# Two (of 6) Irrigation Zones not Working



## amccal (Apr 30, 2020)

Hi all,

I'm having an issue with my irrigation system that I see to have hit a dead end on.

I have two zones that will not turn on. Here is the situation.

I turned on the system last week for the first time this year. I checked each zone by manually turning them on at the valve box, and everything was working.

Fast forward to today. I tried to run a cycle from the controller, and the first two zones would not turn on. Here is what I have tried. The water is on and the other four zones are working.

1. Manually turn the valves on by turning the solenoid and/or opening the bleed screw. No water flows though the valve.
2. Checked voltage and resistance both on the controller and the valve box. I'm getting 25volts at each end when the zone is turned on. Resistance on all the wires is measuring 20-30. Also tested resistance on solenoids while disconnected. 
3. I took off the solenoid with the water turned on to flush out the valve and there is water getting to the inlet. 
4. Turned the problem zones on with the solenoid disconnected and they are retracting.
5. Took the two valves apart but kept them connected to the line. There don't seem to be any issues.

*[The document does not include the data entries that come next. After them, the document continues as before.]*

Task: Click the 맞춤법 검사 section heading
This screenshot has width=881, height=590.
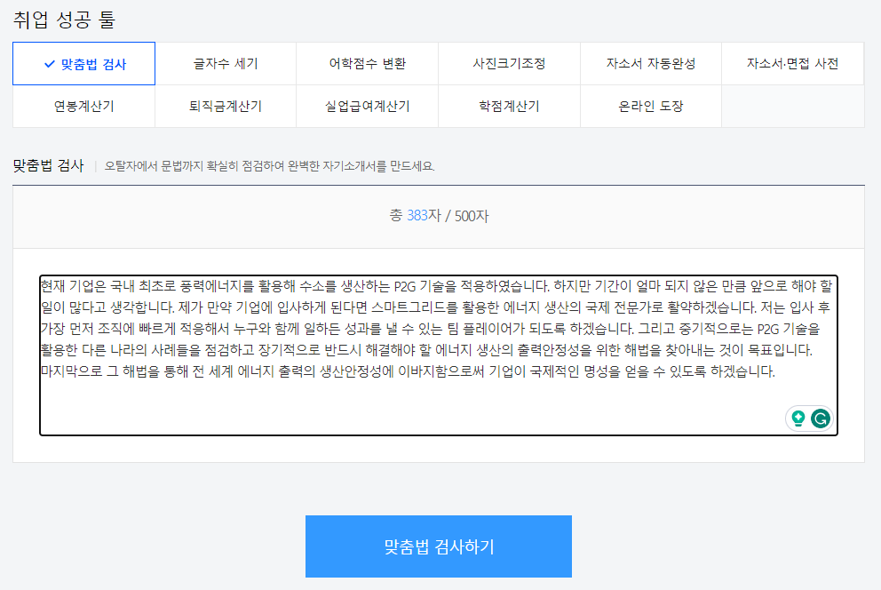Action: (49, 163)
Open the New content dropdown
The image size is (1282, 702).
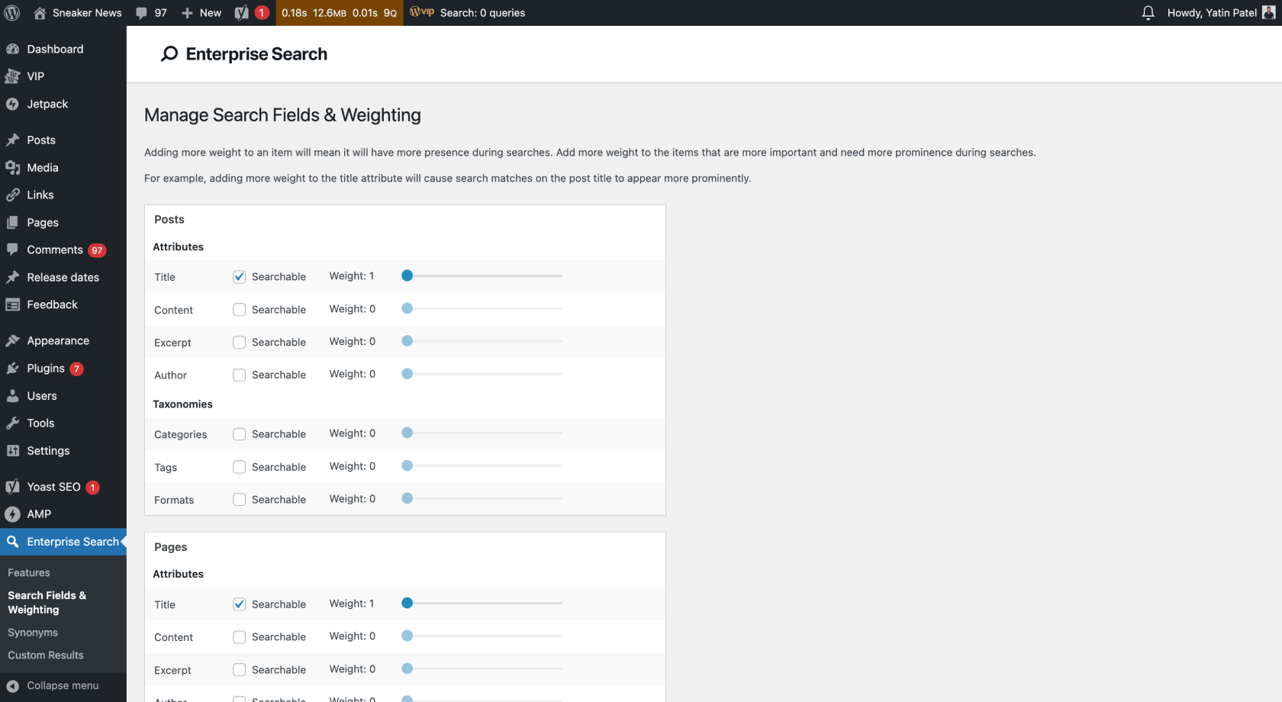[x=201, y=13]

The valves are Irritrol 2400T.

Since two zones stopped working at the same time, I figured it would be an electrical issue but I've checked everything I can think of. If one zone was down, I'd expect it was clogged somewhere, but it seems odd that it happened to two.

Any suggestions or something I may have missed? Is it possible the valves are stuck in the shut position?

Thanks in advance for any ideas!


----------



## cldrunner (May 14, 2019)

Maybe one of your modules went out in your controller. You could try re wiring to another module.


----------